Problem requirements:
The full set of records is to be reproduced verbatim.

(Collected data entries)
_ _ _ _ _ _ _
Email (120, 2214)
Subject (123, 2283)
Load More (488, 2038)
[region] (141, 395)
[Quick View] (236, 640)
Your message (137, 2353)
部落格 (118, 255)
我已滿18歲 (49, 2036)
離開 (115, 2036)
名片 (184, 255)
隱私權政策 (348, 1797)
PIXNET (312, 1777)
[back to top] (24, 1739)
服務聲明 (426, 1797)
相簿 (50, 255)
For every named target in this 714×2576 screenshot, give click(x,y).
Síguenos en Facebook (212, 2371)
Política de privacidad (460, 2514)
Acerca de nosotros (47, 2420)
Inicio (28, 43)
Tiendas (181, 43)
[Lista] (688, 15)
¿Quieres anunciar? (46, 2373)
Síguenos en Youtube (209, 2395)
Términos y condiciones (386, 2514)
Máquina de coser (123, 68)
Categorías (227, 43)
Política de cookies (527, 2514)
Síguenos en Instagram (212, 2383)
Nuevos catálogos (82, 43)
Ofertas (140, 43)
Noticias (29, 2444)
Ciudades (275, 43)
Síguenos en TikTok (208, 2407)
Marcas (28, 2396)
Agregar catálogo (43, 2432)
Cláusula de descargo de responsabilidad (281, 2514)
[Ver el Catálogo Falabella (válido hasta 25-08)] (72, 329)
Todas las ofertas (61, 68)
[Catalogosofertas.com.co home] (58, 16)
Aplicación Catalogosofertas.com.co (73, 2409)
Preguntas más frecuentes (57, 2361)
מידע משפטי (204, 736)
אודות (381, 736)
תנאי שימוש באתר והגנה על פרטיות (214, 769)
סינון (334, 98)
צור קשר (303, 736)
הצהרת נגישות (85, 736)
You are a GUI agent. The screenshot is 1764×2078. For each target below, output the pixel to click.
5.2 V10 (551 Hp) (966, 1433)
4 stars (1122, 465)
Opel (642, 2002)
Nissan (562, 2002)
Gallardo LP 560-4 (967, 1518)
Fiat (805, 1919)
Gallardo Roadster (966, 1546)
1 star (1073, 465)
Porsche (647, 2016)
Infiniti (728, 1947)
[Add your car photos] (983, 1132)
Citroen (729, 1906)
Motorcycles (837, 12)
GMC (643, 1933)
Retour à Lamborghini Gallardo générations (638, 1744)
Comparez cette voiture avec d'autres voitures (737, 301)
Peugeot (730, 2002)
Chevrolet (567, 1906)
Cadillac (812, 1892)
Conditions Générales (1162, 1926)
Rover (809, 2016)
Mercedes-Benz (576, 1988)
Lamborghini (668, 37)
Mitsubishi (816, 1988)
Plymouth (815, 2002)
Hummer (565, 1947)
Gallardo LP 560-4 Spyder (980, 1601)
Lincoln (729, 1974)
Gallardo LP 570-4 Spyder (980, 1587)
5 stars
_ _ _ _ _ _ _
Task answer:
Email (120, 2214)
Subject (123, 2283)
Load More (488, 2038)
[region] (141, 395)
[Quick View] (236, 640)
Your message (137, 2353)
部落格 (118, 255)
我已滿18歲 (49, 2036)
離開 (115, 2036)
名片 (184, 255)
隱私權政策 (348, 1797)
PIXNET (312, 1777)
[back to top] (24, 1739)
服務聲明 (426, 1797)
相簿 (50, 255)
For every named target in this 714×2576 screenshot, give click(x,y).
Síguenos en Facebook (212, 2371)
Política de privacidad (460, 2514)
Acerca de nosotros (47, 2420)
Inicio (28, 43)
Tiendas (181, 43)
[Lista] (688, 15)
¿Quieres anunciar? (46, 2373)
Síguenos en Youtube (209, 2395)
Términos y condiciones (386, 2514)
Máquina de coser (123, 68)
Categorías (227, 43)
Política de cookies (527, 2514)
Síguenos en Instagram (212, 2383)
Nuevos catálogos (82, 43)
Ofertas (140, 43)
Noticias (29, 2444)
Ciudades (275, 43)
Síguenos en TikTok (208, 2407)
Marcas (28, 2396)
Agregar catálogo (43, 2432)
Cláusula de descargo de responsabilidad (281, 2514)
[Ver el Catálogo Falabella (válido hasta 25-08)] (72, 329)
Todas las ofertas (61, 68)
[Catalogosofertas.com.co home] (58, 16)
Aplicación Catalogosofertas.com.co (73, 2409)
Preguntas más frecuentes (57, 2361)
מידע משפטי (204, 736)
אודות (381, 736)
תנאי שימוש באתר והגנה על פרטיות (214, 769)
סינון (334, 98)
צור קשר (303, 736)
הצהרת נגישות (85, 736)
You are a GUI agent. The screenshot is 1764×2078. For each target below, output the pixel to click.
5.2 V10 (551 Hp) (966, 1433)
4 stars (1122, 465)
Opel (642, 2002)
Nissan (562, 2002)
Gallardo LP 560-4 (967, 1518)
Fiat (805, 1919)
Gallardo Roadster (966, 1546)
1 star (1073, 465)
Porsche (647, 2016)
Infiniti (728, 1947)
[Add your car photos] (983, 1132)
Citroen (729, 1906)
Motorcycles (837, 12)
GMC (643, 1933)
Retour à Lamborghini Gallardo générations (638, 1744)
Comparez cette voiture avec d'autres voitures (737, 301)
Peugeot (730, 2002)
Chevrolet (567, 1906)
Cadillac (812, 1892)
Conditions Générales (1162, 1926)
Rover (809, 2016)
Mercedes-Benz (576, 1988)
Lamborghini (668, 37)
Mitsubishi (816, 1988)
Plymouth (815, 2002)
Hummer (565, 1947)
Gallardo LP 560-4 Spyder (980, 1601)
Lincoln (729, 1974)
Gallardo LP 570-4 Spyder (980, 1587)
5 stars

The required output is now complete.